RAW Labs SA provides a platform that enables real-time data integration and API development for AI applications, allowing businesses to securely access and utilize operational data from various sources without duplication. This technology addresses the challenge of fragmented data access, ensuring that AI-driven solutions operate with the most current and protected information.

Lausanne, SwitzerlandFounded 2015121K+ followers
Updated 20 months ago

Funding

$5.5M raised to dateRaised to date based on public sources. This may differ from the amount the company actually raised and is based only on what is publicly available on the internet.
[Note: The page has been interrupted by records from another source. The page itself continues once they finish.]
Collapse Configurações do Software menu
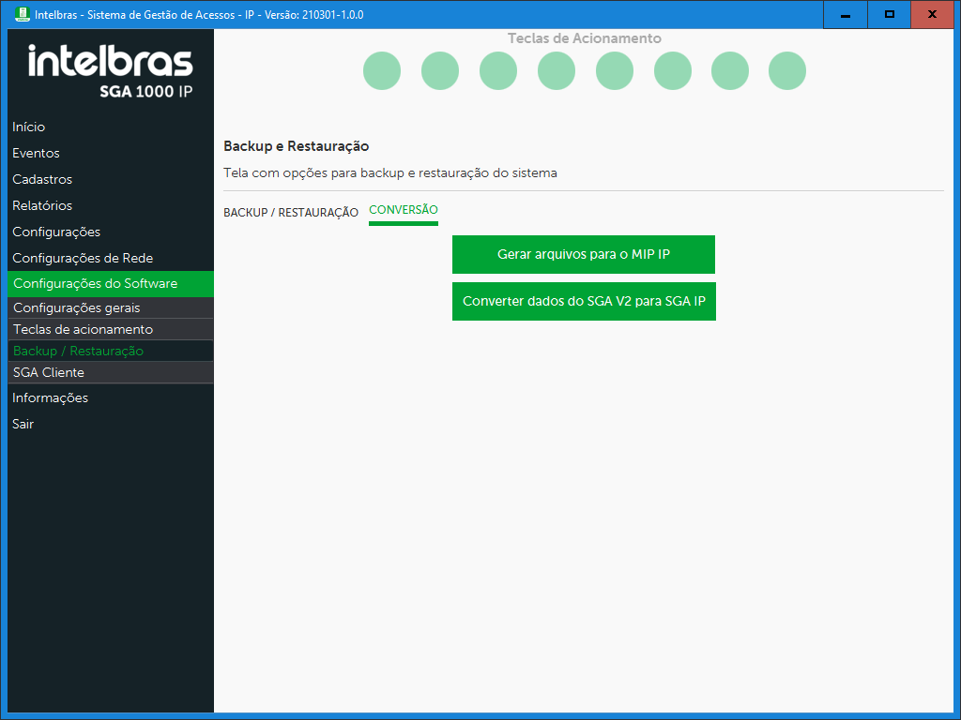This screenshot has height=720, width=961. click(95, 283)
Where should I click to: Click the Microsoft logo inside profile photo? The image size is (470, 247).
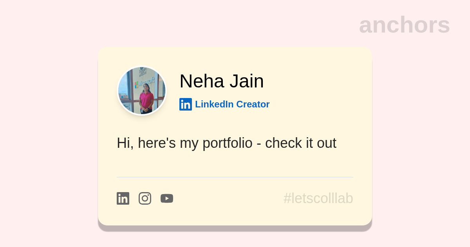pyautogui.click(x=145, y=83)
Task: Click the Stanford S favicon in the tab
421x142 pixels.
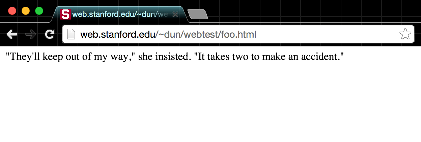Action: [65, 14]
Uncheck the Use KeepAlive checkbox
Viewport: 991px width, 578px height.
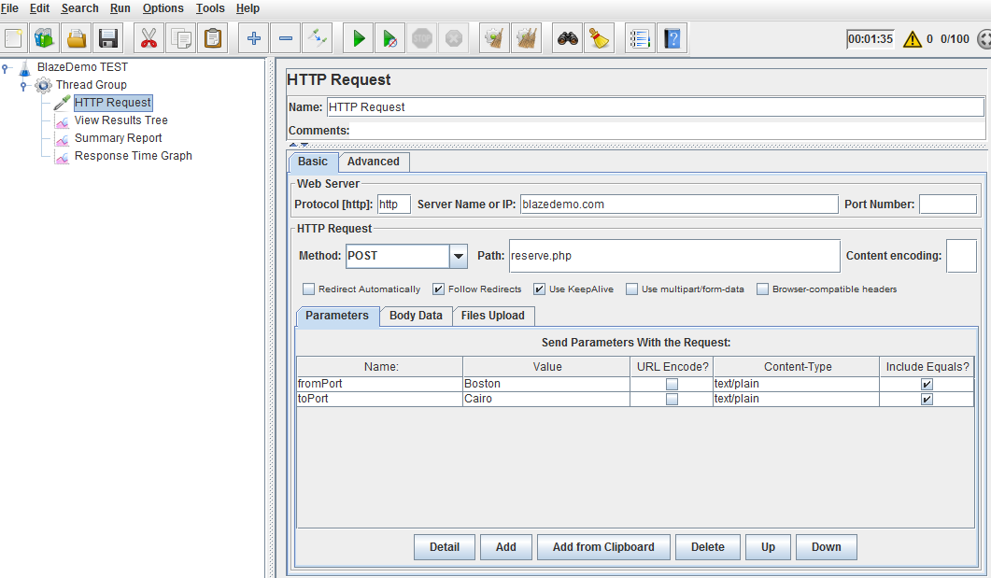539,289
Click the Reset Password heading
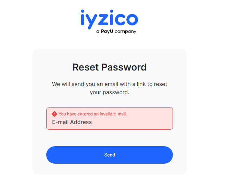Viewport: 239px width, 189px height. tap(110, 67)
Funding rounds are not available yet.

Founders

Product

Problem

Businesses struggle to integrate real-time data from diverse sources into AI applications, leading to delayed insights and potential security vulnerabilities due to data duplication and fragmented access. This complexity hinders the development and deployment of effective AI-driven solutions that require up-to-date and reliable information.

Solution

RAW Labs provides a platform for building APIs that drive AI agents, chatbots, and advanced AI analytics by enabling secure, real-time data integration. The platform offers a unified SQL interface to access and unify data from databases, SaaS applications, and data warehouses, eliminating the need for data duplication. RAW Labs facilitates rapid API development with features like low-code development using Snapi, a built-in IDE, and pre-built data connectors. The platform also includes enterprise-grade security features, such as data leakage protection, granular access control, and data lineage tracking, ensuring data interactions are secure, auditable, and compliant.

Target Audience

The primary customers are teams building AI-driven solutions, including AI agents, chatbots, and advanced AI analytics, who need secure, real-time access to operational data.

Features

  • Low-code data service development using Snapi, a purpose-built language for real-time data analysis.
  • Built-in IDE for coding, testing, and experimenting with data services.
  • Out-of-the-box data connectors for widely-used databases, data formats, and data lakes.
  • Push-to-deploy functionality for serving data as APIs with a single click.
  • Integrated testing environment with GitHub pull request integration for safe API versioning.
  • Built-in API management for enforcing usage policies, access control, and performance monitoring.
  • OpenAPI-compatible data catalog automatically generated from API definitions.
  • Guardrails to minimize AI hallucination through context-specific rules and validation checks.
  • Data leakage protection and redaction to automatically protect sensitive data.
  • Data drift detection and notification to alert teams of discrepancies in data quality.
  • Granular access control and permissions to enforce role-based access to data.
  • Real-time performance and anomaly detection to prevent errors and bottlenecks.
  • Data lineage and audit trails for end-to-end traceability and regulatory compliance.
  • Rate limiting and API throttling to control data flow and ensure system stability.
  • Structured response validation for output consistency in specialized fields.
This profile is AI-generated and may contain inaccuracies.